THE DOWNFALL OF THE HOME

There is something the matter with the home. It may be merely the subtle decay which, in birth beginning and in death persisting, escorts all things human and perchance divine. It may be decay assisted by the violence of a time unborn and striving through novelty toward its own end, or toward an endlessness of change. But, whatever the causes, which interest little a hasty generation, signs written in brick and mortar and social custom, in rebellion and in aspiration, are not wanting to show that the home, so long the center of Anglo-Saxon and American society, is doomed. And, as is usual in the twentieth century, as has been usual since the middle of the nineteenth, woman is at the bottom of the change. It is women who now make revolutions. A hundred years ago it was men who made revolutions; nowadays they content themselves with resolutions. So it has been left for woman, more animal, more radical, more divinely endowed with the faculty of seeing only her own side, to sap the foundations of what was supposed to be her shelter.

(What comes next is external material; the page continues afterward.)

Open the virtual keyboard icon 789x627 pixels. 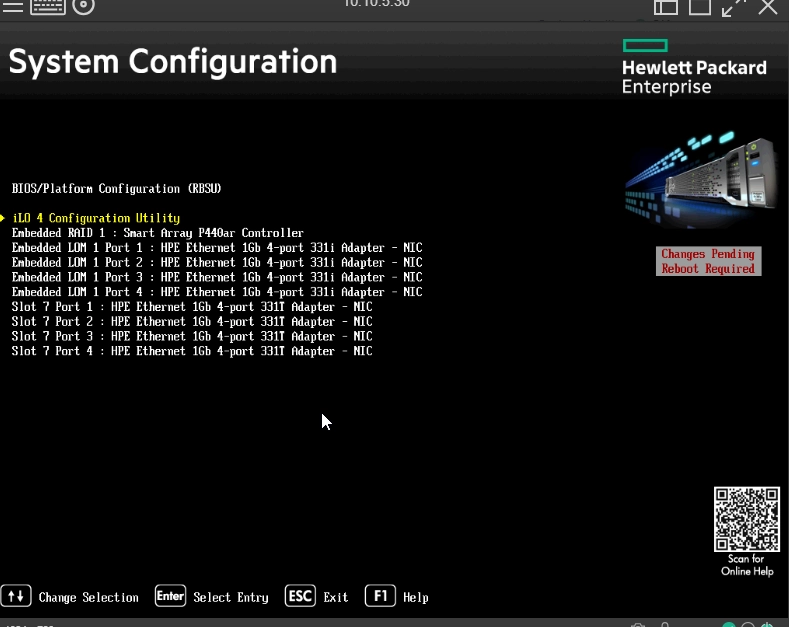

I do not suppose that the household has ever been quite as much of a shelter for women as the Victorian philosophers said, and possibly believed; an elementary study of the feminist question will certainly incline the unprejudiced to see that the home, which has for so long masqueraded in the guise of woman's friend, has on the whole been her enemy; that instead of being her protector it has been her oppressor; that it has not been her fortress, but her jail. Woman has felt in the home much as a workman might feel if he were given the White House as a present, told to live in it and keep it clean without help on two dollars a week. If the home be a precious possession, it may very well be a possession bought at too high a price—at the price of youth, of energy, and of enlightenment. The whole attitude of woman toward the home is one of rebellion—not of all women, of course, for most of them still accept that, though all that is may not be good, all that is must be made to do. Resignation, humility, and self-sacrifice have for a thousand generations been the worst vices of woman, but it is apparent that at last aggressiveness and selfishness are developing her toward nobility. She is growing aware that she is a human being, a discovery which the centuries had not made, and naturally she hates her gilded cage.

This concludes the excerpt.